— Pixel coordinate grounding data —
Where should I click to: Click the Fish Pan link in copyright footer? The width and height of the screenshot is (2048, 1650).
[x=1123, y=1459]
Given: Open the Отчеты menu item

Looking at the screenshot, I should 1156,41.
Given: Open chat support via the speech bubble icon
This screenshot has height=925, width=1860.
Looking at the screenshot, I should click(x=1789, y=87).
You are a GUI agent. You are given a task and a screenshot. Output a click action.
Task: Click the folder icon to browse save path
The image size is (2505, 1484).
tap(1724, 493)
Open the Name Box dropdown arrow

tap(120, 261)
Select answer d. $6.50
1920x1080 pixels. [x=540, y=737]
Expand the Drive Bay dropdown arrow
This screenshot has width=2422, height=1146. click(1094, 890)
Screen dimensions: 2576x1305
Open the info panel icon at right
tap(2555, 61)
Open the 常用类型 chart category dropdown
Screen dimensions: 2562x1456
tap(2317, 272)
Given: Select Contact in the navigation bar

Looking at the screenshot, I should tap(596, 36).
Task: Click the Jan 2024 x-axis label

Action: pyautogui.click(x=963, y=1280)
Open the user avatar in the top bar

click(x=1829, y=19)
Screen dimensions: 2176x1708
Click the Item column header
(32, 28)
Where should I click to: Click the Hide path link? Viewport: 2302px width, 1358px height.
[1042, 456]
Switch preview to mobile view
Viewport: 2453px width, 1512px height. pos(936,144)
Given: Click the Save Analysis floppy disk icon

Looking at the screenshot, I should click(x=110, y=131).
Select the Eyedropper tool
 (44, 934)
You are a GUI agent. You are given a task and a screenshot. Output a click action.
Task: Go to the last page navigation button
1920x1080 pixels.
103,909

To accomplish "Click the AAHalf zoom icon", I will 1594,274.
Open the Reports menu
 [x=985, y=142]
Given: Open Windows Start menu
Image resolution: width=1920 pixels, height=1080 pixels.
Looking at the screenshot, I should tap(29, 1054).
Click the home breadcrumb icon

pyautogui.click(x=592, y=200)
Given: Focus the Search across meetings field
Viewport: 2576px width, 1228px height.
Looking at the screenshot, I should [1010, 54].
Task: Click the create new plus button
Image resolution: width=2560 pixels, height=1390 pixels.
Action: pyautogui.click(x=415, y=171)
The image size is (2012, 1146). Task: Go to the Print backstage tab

— Activity —
Start at the top line of the records and retype them all exactly.

— Written response —
Where should I click to: Click the Fish Pan link in copyright footer? The width and height of the screenshot is (2048, 1650).
[x=1123, y=1459]
Given: Open the Отчеты menu item

Looking at the screenshot, I should 1156,41.
Given: Open chat support via the speech bubble icon
This screenshot has height=925, width=1860.
Looking at the screenshot, I should click(x=1789, y=87).
You are a GUI agent. You are given a task and a screenshot. Output a click action.
Task: Click the folder icon to browse save path
The image size is (2505, 1484).
tap(1724, 493)
Open the Name Box dropdown arrow

tap(120, 261)
Select answer d. $6.50
1920x1080 pixels. [x=540, y=737]
Expand the Drive Bay dropdown arrow
This screenshot has width=2422, height=1146. click(1094, 890)
Screen dimensions: 2576x1305
Open the info panel icon at right
tap(2555, 61)
Open the 常用类型 chart category dropdown
Screen dimensions: 2562x1456
tap(2317, 272)
Given: Select Contact in the navigation bar

Looking at the screenshot, I should tap(596, 36).
Task: Click the Jan 2024 x-axis label

Action: pyautogui.click(x=963, y=1280)
Open the user avatar in the top bar

click(x=1829, y=19)
Screen dimensions: 2176x1708
Click the Item column header
(32, 28)
Where should I click to: Click the Hide path link? Viewport: 2302px width, 1358px height.
[1042, 456]
Switch preview to mobile view
Viewport: 2453px width, 1512px height. pos(936,144)
Given: Click the Save Analysis floppy disk icon

Looking at the screenshot, I should click(x=110, y=131).
Select the Eyedropper tool
 (44, 934)
You are a GUI agent. You are given a task and a screenshot. Output a click action.
Task: Go to the last page navigation button
1920x1080 pixels.
103,909

To accomplish "Click the AAHalf zoom icon", I will 1594,274.
Open the Reports menu
 [x=985, y=142]
Given: Open Windows Start menu
Image resolution: width=1920 pixels, height=1080 pixels.
Looking at the screenshot, I should tap(29, 1054).
Click the home breadcrumb icon

pyautogui.click(x=592, y=200)
Given: Focus the Search across meetings field
Viewport: 2576px width, 1228px height.
Looking at the screenshot, I should [1010, 54].
Task: Click the create new plus button
Image resolution: width=2560 pixels, height=1390 pixels.
Action: pyautogui.click(x=415, y=171)
The image size is (2012, 1146). Task: Go to the Print backstage tab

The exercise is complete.